In a breakthrough that could usher in a new era of artificial intelligence (AI), scientists at the US National Institute of Standards and Technology (NIST) in Colorado have created a neuromorphic superconducting switch that “learns” to mimic neuro-biological architectures present in the human brain.
In a paper published in Science Advances on January 26, the NIST research team headed by physicist Mike Schneider, said the synthethic switch they called a ‘superconducting synapse’ – just like the structure in the brain that permits neurons to communicate with each other – has been shown to process synapse-like properties in a completely inorganic device. Researchers also note the new neuromorphic hardware, which has the shape of a metallic cylinder that’s 10 micrometres in diameter, is designed to process incoming flows of electricity it receives and produce appropriate output signals.
NIST further explains that multiple artificial synapses could be 3D stacked so that three-dimensional interconnectivity, high-device density and flexibility can be achieved. Another advantage of this technique is that by processing multi-dimensional information through a fault-tolerant computation process or learning through experience – or even from the surrounding environment, synthetic synapses, which can also connect processors and store memories of neuromorphic systems in units of magnetic flux, could offer a viable solution to mitigate the barriers of interconnect scaling in advanced computer systems.

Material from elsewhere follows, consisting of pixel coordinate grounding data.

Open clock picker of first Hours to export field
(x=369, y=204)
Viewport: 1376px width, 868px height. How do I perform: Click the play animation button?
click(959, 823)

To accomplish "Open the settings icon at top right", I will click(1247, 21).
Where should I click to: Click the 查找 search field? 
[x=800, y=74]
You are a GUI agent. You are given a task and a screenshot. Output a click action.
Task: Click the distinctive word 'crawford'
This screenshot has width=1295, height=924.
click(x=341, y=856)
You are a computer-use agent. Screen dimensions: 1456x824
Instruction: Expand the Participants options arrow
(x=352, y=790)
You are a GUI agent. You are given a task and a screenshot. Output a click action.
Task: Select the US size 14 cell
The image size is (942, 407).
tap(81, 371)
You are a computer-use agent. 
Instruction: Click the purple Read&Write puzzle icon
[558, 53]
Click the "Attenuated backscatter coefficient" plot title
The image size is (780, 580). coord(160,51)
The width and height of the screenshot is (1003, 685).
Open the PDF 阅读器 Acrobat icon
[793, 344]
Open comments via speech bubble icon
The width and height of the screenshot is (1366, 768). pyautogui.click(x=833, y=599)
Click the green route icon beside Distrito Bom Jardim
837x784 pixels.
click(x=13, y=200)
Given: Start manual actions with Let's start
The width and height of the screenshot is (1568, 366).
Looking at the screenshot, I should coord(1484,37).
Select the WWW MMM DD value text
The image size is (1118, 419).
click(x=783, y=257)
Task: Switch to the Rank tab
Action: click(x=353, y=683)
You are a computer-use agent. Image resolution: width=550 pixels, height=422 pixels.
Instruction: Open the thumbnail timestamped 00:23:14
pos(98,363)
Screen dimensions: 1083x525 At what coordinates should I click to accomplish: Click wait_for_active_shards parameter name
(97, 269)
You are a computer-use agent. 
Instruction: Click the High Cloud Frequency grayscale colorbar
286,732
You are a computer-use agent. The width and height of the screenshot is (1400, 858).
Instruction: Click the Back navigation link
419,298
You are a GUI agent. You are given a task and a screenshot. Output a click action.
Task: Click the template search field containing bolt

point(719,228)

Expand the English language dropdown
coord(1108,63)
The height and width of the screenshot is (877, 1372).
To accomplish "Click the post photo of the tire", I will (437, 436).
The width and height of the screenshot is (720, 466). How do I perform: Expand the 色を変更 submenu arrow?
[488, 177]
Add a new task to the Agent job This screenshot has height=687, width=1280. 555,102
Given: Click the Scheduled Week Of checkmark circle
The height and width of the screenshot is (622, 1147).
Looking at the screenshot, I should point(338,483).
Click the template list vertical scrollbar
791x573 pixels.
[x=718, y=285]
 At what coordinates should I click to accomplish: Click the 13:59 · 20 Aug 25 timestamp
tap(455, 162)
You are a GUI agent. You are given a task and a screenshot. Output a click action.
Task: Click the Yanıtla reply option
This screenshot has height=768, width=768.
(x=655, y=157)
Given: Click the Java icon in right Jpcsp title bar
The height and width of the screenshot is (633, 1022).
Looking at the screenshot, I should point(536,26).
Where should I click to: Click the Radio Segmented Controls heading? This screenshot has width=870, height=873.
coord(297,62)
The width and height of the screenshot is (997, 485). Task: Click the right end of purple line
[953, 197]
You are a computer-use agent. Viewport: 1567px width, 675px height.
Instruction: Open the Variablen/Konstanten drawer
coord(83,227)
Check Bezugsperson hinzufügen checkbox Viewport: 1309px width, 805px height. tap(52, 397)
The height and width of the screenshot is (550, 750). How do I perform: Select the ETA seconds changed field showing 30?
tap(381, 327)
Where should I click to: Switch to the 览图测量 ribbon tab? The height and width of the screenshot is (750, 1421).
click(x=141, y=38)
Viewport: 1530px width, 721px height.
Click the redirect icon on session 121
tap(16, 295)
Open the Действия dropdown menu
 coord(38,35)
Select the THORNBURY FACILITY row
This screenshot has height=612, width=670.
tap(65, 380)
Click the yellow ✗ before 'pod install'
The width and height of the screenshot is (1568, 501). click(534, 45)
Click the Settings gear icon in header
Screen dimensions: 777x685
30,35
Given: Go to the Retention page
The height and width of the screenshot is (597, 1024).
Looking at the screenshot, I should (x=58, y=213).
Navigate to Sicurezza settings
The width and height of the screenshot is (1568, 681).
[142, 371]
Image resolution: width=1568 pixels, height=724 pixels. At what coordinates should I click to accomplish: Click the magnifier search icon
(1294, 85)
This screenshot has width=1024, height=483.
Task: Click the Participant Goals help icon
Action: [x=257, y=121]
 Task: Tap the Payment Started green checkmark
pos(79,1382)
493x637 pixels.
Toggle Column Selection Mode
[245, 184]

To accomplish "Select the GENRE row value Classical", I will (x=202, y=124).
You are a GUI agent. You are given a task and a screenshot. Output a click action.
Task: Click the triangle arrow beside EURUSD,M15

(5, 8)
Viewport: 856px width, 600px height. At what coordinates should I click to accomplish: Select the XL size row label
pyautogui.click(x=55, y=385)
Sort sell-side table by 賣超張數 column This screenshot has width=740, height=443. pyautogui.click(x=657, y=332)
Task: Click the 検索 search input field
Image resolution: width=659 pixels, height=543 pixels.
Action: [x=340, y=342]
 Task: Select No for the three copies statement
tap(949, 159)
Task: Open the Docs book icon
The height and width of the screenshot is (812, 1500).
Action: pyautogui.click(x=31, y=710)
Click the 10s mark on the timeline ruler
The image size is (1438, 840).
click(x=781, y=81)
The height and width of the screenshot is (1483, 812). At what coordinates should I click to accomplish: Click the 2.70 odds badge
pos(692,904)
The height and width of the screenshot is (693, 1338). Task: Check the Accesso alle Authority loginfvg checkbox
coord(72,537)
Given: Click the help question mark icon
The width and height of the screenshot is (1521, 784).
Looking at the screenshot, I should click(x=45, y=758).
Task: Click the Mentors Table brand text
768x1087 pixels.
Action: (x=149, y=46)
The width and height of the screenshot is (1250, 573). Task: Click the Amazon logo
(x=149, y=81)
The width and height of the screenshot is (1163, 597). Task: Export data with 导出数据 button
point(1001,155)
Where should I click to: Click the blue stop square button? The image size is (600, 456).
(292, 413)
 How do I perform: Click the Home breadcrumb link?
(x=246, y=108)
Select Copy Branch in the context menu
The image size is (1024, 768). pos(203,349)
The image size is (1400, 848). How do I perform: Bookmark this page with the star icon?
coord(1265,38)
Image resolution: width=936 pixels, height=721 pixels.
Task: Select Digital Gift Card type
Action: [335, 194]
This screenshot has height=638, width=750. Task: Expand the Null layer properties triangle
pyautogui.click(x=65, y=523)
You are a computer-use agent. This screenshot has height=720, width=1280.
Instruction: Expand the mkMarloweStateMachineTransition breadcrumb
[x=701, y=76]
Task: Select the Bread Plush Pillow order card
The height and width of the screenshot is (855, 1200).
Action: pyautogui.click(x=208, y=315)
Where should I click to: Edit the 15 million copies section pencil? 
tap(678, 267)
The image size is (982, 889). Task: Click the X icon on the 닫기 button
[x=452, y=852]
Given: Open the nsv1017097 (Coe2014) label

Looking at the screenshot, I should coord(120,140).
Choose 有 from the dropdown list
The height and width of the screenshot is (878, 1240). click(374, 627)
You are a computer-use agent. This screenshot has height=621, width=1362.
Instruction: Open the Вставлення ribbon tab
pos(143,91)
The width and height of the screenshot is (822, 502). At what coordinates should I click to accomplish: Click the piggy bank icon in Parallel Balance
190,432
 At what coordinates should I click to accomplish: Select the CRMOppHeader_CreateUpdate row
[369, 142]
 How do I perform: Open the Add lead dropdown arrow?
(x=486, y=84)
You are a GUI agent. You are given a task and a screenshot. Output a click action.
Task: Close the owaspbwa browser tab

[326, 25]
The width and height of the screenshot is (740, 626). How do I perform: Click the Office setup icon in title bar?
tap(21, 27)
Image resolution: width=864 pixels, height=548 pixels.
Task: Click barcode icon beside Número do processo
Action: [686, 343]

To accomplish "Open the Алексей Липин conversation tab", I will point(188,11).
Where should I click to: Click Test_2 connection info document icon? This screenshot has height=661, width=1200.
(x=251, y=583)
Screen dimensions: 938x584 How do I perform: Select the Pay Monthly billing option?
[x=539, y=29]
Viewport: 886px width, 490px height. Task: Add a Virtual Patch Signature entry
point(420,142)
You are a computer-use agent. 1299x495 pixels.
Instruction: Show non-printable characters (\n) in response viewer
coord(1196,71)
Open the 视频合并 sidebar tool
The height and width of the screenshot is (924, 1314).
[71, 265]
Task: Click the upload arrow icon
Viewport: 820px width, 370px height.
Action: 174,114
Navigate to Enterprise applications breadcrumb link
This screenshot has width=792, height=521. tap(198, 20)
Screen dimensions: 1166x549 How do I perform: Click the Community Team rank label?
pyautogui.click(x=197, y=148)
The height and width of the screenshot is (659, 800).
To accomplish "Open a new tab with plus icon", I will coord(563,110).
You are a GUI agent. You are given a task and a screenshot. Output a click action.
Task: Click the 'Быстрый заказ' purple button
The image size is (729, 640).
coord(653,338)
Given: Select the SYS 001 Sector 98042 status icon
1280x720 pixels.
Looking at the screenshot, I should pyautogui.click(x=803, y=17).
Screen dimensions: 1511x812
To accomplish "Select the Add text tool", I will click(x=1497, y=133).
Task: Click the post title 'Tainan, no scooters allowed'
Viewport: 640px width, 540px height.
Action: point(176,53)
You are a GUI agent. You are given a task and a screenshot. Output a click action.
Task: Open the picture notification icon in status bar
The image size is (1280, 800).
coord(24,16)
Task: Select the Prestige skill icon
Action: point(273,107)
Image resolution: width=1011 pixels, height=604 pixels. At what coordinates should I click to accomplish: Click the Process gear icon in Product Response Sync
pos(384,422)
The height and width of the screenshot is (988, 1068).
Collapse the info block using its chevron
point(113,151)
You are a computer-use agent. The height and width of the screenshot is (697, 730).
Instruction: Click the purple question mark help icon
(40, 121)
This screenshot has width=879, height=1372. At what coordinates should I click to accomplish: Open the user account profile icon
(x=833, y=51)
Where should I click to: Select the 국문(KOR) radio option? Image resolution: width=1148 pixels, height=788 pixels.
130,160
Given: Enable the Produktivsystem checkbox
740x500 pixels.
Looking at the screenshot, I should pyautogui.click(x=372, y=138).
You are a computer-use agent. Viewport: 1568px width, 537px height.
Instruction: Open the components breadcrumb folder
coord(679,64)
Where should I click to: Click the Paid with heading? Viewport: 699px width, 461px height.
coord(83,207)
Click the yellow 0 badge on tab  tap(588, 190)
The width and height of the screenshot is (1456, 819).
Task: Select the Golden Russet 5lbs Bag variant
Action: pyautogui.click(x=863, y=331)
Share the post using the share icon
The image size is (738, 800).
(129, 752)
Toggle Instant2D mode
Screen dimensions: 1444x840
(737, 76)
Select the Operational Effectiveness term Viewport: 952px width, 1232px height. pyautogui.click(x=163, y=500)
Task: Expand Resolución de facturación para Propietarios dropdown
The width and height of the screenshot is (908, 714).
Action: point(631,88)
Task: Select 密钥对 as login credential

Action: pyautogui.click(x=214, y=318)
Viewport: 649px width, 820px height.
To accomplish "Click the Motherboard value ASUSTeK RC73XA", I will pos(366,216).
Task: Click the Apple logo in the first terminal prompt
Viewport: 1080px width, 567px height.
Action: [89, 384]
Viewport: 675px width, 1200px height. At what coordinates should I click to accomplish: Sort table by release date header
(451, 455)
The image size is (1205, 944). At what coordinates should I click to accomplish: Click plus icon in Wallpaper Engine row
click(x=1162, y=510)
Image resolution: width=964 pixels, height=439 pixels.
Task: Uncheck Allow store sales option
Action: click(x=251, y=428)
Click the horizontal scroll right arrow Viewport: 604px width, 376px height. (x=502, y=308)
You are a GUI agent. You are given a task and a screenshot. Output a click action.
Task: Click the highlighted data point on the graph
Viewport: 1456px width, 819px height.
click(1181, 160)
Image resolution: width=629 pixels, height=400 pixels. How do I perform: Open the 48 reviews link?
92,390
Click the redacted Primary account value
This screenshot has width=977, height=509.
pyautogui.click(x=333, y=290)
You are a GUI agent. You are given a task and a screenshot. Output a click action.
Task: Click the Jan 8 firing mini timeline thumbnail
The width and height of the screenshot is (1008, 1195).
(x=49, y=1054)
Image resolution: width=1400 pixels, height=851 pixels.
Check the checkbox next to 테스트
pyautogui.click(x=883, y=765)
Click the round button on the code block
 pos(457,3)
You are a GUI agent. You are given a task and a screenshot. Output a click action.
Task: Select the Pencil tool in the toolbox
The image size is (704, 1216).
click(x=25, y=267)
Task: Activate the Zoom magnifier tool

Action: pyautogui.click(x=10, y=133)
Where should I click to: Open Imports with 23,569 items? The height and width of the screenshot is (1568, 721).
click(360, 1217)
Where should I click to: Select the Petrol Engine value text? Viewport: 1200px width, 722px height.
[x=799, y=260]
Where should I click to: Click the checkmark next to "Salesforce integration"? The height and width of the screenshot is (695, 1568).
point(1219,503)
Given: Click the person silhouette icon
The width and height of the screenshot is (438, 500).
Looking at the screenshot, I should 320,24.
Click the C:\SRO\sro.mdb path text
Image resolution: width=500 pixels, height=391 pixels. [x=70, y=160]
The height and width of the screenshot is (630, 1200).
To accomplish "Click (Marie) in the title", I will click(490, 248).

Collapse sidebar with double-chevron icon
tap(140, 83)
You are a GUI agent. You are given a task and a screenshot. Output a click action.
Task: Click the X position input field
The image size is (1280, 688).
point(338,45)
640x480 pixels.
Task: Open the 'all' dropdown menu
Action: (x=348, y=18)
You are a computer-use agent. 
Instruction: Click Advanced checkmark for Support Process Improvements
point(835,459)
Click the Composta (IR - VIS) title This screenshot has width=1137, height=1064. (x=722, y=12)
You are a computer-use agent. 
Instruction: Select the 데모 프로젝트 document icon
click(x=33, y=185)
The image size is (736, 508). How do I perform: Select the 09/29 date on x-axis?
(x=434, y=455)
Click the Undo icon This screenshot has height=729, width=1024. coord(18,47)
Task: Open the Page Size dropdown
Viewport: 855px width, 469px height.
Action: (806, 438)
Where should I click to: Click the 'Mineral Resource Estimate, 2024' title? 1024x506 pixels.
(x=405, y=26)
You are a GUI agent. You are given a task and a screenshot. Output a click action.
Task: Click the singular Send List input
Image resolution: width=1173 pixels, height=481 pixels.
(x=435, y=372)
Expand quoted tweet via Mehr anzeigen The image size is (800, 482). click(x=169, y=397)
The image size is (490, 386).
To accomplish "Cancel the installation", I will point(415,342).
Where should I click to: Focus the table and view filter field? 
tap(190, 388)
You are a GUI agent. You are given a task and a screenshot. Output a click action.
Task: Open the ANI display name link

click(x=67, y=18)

Furthermore, the new neuromorphic hardware thanks to its superconducting ability to transmit electricity without resistance, is reportedly way faster in firing signals than human neurons. Apparently, the artificial synapse is capable of firing 1 billion times per second, while a brain cell is limited to 50x per second. This has a significant impact on neuromorphics processing because the higher the bursts of electric current that can be sent and received – the stronger the connection between the synapses become. Additionally, the new synthetic synapse requires far less power to process AI algorithms.
What makes NIST’s new invention a significant breakthrough, though, is that it supplies a missing link for so-called neuromorphic computers — computers that function like the human brain. Envisioned as a new type of artificial intelligence, such lightning fast decision-making, low-energy-need computers could be vital to improving the perception and decision-making for various uses, including medical diagnoses, self-driving cars and intelligence analysis.
NIST’s invention clearly marks a fresh approach to neuromorphic computing. However, Schneider believes that while the artificial synapse could lead to the creation of a more complex neuromorphic computer than has been developed using other technologies, the practical applications of the emerging tech that does everything its organic counterpart can do, but better, are relatively far in the future.
“We have demonstrated device-level performance that is very interesting, but a substantial amount of work remains to scale this technology for fielding, ” Schneider said, noting that we are “five to 10 years away from something in the field.”